▶ **Requirement**
Only the lines below starting at the one that contains "You are a GUI agent. The screenshot is 1960×1881." and ending at the one that contains "You are a GUI agent. The screenshot is 728×2576." are to be reproduced, exactly and with both ends kept.

▶ **Task material**
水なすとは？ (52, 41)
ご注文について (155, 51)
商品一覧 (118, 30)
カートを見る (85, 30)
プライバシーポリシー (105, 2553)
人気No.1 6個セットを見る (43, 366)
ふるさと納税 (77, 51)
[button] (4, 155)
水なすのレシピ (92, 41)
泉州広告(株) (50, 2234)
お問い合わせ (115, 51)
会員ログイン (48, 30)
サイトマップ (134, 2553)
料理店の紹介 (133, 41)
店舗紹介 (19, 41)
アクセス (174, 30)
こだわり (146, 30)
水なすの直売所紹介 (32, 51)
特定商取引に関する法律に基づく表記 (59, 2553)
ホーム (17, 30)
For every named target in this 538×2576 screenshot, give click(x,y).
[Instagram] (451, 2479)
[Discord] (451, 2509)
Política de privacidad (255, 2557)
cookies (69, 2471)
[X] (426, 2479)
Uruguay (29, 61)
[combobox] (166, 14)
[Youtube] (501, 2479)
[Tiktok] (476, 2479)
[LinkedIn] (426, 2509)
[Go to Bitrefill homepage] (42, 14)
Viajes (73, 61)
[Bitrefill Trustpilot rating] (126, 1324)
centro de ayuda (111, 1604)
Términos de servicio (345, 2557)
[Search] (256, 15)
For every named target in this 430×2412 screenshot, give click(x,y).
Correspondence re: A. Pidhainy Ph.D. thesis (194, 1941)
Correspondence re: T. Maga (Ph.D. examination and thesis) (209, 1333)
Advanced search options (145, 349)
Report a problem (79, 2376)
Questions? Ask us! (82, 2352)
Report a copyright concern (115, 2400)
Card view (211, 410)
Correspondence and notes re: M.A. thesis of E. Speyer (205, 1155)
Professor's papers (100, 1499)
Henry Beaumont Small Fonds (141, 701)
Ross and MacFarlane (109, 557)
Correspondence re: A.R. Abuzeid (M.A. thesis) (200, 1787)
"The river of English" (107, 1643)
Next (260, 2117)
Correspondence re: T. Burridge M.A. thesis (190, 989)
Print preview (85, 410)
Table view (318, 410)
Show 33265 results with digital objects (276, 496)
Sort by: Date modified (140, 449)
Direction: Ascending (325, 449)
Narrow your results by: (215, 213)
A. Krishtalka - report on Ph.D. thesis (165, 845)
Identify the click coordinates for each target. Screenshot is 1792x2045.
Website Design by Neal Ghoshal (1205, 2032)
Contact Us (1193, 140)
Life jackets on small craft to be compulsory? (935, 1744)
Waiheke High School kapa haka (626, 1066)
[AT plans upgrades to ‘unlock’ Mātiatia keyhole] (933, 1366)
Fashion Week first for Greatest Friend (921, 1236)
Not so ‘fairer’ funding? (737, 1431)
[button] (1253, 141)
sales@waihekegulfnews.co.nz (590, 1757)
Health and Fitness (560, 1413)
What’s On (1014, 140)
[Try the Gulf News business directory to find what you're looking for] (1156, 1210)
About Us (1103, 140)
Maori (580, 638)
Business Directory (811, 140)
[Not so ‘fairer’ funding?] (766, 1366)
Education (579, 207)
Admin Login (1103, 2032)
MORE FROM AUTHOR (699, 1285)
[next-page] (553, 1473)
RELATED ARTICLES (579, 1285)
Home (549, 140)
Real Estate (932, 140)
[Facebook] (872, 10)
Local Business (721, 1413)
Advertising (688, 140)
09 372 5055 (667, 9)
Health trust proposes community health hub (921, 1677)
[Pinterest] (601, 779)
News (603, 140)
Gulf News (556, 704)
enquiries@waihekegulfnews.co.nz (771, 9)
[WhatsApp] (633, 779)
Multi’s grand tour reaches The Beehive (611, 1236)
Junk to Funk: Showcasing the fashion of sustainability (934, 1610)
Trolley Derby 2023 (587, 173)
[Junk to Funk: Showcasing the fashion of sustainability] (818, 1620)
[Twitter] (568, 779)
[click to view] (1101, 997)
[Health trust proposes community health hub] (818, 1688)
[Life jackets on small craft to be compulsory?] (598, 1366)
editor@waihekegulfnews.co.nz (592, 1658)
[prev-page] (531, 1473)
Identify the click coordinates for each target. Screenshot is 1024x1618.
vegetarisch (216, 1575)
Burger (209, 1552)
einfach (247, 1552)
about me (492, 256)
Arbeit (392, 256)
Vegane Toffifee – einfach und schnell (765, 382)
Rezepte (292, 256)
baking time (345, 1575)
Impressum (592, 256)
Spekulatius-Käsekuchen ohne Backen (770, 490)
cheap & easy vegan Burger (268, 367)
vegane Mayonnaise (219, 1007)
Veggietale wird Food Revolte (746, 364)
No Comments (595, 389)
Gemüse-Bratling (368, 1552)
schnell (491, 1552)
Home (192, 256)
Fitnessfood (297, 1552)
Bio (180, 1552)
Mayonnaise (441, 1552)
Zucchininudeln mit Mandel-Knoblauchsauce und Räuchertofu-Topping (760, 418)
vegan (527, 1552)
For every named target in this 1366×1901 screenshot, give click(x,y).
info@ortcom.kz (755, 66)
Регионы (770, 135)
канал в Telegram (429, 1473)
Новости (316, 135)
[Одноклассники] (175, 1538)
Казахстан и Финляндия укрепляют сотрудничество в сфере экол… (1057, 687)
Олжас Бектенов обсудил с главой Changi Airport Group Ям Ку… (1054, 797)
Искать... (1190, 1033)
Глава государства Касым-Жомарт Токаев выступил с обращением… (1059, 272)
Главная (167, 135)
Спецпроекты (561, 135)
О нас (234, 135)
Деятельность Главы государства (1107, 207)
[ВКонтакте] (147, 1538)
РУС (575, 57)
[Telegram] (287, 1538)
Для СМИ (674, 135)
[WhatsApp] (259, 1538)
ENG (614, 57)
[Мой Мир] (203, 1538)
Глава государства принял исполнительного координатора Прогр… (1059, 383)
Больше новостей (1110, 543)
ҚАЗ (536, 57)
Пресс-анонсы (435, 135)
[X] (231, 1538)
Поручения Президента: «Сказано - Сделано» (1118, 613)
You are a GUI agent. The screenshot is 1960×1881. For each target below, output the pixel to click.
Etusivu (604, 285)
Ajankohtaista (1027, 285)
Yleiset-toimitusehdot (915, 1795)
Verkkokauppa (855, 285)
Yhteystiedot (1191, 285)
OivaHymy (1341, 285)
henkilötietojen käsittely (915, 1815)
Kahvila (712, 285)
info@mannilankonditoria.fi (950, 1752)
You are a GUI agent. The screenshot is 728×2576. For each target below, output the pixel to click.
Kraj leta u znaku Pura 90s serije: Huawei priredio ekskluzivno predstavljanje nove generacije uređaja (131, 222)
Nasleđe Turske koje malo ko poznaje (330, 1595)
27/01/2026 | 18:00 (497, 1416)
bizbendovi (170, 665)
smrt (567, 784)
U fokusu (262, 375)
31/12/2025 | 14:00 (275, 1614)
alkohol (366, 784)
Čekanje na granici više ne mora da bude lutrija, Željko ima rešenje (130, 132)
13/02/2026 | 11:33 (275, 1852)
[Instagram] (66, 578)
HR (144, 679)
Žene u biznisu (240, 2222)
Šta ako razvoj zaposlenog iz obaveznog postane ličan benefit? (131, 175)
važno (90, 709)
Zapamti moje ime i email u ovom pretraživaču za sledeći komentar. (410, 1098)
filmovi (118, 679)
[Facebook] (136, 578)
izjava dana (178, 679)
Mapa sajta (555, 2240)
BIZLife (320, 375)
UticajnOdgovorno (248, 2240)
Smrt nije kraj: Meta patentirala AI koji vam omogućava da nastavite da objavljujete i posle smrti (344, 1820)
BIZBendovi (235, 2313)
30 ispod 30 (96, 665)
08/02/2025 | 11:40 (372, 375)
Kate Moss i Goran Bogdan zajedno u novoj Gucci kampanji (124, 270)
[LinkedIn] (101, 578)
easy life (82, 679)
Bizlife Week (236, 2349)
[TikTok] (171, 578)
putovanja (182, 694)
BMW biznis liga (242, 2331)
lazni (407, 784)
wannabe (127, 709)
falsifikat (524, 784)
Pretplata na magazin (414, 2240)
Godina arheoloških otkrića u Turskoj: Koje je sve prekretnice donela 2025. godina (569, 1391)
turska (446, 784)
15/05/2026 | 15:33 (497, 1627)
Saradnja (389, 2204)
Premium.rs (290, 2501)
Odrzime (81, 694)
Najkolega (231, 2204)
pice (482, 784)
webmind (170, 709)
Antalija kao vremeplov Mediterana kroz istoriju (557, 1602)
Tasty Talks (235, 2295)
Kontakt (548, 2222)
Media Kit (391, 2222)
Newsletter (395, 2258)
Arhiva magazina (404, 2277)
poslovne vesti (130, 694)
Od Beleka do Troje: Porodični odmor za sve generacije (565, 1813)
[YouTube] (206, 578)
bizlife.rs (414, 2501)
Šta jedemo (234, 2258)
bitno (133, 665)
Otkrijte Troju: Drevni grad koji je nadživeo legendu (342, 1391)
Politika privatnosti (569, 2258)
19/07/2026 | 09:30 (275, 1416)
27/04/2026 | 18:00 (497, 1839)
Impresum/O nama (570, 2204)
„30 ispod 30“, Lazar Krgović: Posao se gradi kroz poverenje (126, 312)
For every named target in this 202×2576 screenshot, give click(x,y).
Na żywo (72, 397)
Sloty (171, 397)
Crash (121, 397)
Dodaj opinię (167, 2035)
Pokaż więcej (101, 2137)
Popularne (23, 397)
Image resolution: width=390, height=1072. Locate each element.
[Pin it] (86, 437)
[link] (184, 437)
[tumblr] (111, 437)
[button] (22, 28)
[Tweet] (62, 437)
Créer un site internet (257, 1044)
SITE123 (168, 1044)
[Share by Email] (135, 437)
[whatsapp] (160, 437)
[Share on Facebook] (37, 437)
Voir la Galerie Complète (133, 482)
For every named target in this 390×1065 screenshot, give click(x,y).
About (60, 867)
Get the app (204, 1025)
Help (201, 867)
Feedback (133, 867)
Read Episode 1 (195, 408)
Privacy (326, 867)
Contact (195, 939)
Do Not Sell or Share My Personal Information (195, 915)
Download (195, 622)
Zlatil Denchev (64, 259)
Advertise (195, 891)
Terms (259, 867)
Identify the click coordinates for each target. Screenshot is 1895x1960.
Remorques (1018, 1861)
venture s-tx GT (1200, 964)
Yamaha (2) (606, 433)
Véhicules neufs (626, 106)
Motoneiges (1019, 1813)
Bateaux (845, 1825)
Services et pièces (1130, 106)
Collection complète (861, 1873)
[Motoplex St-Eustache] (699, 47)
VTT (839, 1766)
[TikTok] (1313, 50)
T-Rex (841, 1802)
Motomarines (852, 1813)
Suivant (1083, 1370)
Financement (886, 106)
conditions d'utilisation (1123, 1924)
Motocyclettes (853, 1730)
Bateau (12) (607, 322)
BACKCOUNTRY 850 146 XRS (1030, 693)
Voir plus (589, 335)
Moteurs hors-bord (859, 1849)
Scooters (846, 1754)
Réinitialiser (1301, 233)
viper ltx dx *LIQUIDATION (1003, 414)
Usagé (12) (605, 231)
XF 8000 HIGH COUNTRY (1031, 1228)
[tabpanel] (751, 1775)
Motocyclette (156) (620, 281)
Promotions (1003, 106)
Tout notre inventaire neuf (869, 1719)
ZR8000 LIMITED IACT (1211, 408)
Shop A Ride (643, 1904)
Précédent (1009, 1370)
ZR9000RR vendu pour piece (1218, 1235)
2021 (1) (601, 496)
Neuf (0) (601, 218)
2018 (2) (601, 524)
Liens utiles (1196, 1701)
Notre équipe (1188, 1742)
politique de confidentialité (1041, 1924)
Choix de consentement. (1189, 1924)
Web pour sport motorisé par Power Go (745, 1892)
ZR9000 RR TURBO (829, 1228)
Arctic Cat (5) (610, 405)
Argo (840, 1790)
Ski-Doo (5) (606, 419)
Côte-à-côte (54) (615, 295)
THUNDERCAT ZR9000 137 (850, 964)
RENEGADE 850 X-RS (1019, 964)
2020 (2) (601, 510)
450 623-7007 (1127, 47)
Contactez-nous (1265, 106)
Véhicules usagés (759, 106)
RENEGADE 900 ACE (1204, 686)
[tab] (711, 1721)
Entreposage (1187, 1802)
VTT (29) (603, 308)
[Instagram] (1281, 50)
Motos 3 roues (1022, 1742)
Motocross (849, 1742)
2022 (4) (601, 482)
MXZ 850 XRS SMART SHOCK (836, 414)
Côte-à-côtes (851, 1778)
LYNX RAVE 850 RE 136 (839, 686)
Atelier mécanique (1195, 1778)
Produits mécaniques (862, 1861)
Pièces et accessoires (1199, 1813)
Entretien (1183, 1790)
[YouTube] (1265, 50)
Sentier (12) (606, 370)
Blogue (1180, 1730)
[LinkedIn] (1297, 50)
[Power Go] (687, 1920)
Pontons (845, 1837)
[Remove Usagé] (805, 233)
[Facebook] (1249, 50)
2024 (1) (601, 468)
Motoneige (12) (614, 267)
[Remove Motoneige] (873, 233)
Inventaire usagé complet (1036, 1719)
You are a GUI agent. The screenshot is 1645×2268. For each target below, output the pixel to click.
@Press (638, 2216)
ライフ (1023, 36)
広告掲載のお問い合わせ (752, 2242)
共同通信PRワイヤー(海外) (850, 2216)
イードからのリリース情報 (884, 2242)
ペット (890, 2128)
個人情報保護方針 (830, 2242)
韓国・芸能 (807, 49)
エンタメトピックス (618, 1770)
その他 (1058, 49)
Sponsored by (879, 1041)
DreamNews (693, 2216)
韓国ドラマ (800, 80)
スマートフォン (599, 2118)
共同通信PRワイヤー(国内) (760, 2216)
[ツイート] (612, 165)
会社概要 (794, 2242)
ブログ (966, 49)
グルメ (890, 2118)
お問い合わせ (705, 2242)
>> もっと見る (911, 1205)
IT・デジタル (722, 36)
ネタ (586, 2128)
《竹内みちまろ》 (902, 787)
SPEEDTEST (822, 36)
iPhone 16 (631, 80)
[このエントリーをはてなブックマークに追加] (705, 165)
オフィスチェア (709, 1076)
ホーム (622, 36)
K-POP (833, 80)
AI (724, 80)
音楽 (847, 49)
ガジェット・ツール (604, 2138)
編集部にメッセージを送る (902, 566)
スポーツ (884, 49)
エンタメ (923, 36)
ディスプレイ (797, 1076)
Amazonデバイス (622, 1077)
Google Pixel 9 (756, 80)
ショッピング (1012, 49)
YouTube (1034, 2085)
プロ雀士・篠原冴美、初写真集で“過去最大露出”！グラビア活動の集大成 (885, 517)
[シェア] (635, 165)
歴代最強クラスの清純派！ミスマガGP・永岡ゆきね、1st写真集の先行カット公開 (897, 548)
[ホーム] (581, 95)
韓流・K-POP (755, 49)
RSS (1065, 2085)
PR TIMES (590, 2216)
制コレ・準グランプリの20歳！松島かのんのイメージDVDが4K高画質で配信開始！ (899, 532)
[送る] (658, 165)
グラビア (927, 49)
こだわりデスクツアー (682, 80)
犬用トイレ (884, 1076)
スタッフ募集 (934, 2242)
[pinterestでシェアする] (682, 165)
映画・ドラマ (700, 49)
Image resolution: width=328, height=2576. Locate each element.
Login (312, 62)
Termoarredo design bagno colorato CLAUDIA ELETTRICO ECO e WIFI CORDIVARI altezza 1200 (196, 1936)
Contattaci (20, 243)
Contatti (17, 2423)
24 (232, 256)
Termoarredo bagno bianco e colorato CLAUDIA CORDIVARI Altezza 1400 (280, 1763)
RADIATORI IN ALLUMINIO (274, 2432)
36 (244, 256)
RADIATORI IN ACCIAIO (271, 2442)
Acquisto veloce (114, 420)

▶ **Answer section**
You are a GUI agent. The screenshot is 1960×1881. For each target below, output the pixel to click.
Etusivu (604, 285)
Ajankohtaista (1027, 285)
Yleiset-toimitusehdot (915, 1795)
Verkkokauppa (855, 285)
Yhteystiedot (1191, 285)
OivaHymy (1341, 285)
henkilötietojen käsittely (915, 1815)
Kahvila (712, 285)
info@mannilankonditoria.fi (950, 1752)
You are a GUI agent. The screenshot is 728×2576. For each target below, output the pixel to click.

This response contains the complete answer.